Happy New Year - First Blog Entry
January 2, 2015 by Richard Gerber
Happy New Year to all!
Some users have asked for NERSC staff blogs on current happenings and events at NERSC, so here is a first attempt! No promises that it will be comprehensive or always timely, but I'll do my best.
This holiday break was largely uneventful, which is the way we like it. The systems have been up and stable, and lots of you have been able to get a lot of computing done. It's a good thing that the systems have been behaving because the backlog on both Edison and Hopper is huge: 25 days on Edison and 10 on Hopper. That means that even if no new jobs were submitted, Edison would be completely full through the start of the new allocation year on Jan. 13, 2015. It also means that it takes a long time for newly submitted jobs to start running.

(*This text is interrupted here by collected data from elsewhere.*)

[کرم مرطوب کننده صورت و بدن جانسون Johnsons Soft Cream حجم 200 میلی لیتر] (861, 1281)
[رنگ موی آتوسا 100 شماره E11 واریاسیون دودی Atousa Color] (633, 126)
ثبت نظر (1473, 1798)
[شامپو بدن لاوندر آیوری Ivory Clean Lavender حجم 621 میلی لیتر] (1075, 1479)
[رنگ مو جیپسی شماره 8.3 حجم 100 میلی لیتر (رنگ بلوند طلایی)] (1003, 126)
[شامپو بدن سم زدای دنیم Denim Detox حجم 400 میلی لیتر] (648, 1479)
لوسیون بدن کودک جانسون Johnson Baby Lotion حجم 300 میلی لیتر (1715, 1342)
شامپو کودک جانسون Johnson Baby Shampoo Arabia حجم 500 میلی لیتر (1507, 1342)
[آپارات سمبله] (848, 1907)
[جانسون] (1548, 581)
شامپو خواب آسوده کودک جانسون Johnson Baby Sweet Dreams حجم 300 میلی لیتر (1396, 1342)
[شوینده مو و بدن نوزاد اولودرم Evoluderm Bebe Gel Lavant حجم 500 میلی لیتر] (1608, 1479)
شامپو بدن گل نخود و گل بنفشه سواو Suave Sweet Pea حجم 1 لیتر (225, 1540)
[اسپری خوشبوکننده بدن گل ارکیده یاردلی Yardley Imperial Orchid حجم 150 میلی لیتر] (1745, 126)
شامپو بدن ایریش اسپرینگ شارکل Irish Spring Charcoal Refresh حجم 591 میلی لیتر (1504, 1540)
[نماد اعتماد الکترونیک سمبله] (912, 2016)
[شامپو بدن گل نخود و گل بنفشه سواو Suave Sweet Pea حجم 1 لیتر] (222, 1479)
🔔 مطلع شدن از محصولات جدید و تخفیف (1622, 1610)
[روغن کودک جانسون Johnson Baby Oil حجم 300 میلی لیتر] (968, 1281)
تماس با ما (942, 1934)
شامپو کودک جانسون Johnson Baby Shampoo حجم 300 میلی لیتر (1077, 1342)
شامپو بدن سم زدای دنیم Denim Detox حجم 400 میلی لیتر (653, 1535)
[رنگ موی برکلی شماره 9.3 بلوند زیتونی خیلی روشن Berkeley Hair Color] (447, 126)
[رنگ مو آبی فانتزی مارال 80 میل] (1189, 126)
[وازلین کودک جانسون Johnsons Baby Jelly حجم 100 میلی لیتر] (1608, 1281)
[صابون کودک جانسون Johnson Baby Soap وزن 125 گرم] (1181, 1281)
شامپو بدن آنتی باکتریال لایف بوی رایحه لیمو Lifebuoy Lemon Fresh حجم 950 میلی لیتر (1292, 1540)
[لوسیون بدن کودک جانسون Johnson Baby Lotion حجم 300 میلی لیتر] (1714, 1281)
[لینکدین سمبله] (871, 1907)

There's not much we can do about the wait times, but we have a few new tools you can use to monitor the situation and perhaps help you plan your job submissions. If you go to MyNERSC and choose "Queues->Backlogs" from the left-hand navigation menu, you'll find a plot of the backlogs on the machines over time. The data just started being collected in mid-December, so it will be more useful as times goes on. This will give both you and us an easy graphical way to monitor demand throughout the year and make informed and transparent choices if policy decisions need to be made. If you choose, for example, Edison's premium queue, you can see a rise in demand as the allocation year nears its end and some repos have time to burn. Since we don't want those who didn't use their time early to have an advantage, the premium queues will be disabled at 8:00 PST on Monday, Jan. 5. One interesting thing to observe on these plots: The black line shows the backlog for only "eliligible" jobs. These are jobs that are actively being considered by the scheduler and could theoretically start any time resources become available. The blue line shows all jobs, even those in the queue that are not eligible to start because users have reached their limit of eligible jobs submitted to a queue.
The other new page at MyNERSC is under "Center Status->Usage Summary." There you can see aggregate usage plotted each day of the allocation year. By default, you see the sum of all repos, but you can enter yours (or any one for that matter) and see usage throughout the year and see what it would be if the repo's allocation were used at a constant pace. (There still might be bug that shows an incorrect end date for repositories that started mid-year. Don't be fooled, you time expires on Jan. 12, 2015 at midnight just like everyone else's, except for ALCC awards, which are a special case.)
An old tool that you might not know about is located at https://www.nersc.gov/users/queues/queue-wait-times/ . This page gives you a "heat map" showing wait times for jobs of different size. Some people find this display confusing, so we're working on a display that will let you chose and job configuration (number of nodes and wallclock time) based on the number of MPP hours you need and recent queue wait time history. Look for this page sometime early in 2015.
Finally, if you haven't done so, please take the 2015 NERSC User Survey. This survey is extremely important to us because it's our best way to judge how well we're serving your needs and the primary way we report user satisfaction to DOE. We have a target of more than 600 responses this year, and we're at about 200 now. The survey is scheduled to close on Jan. 13, 2015. A detailed report on the results of last year's survey is now available at 2013 NERSC User Survey.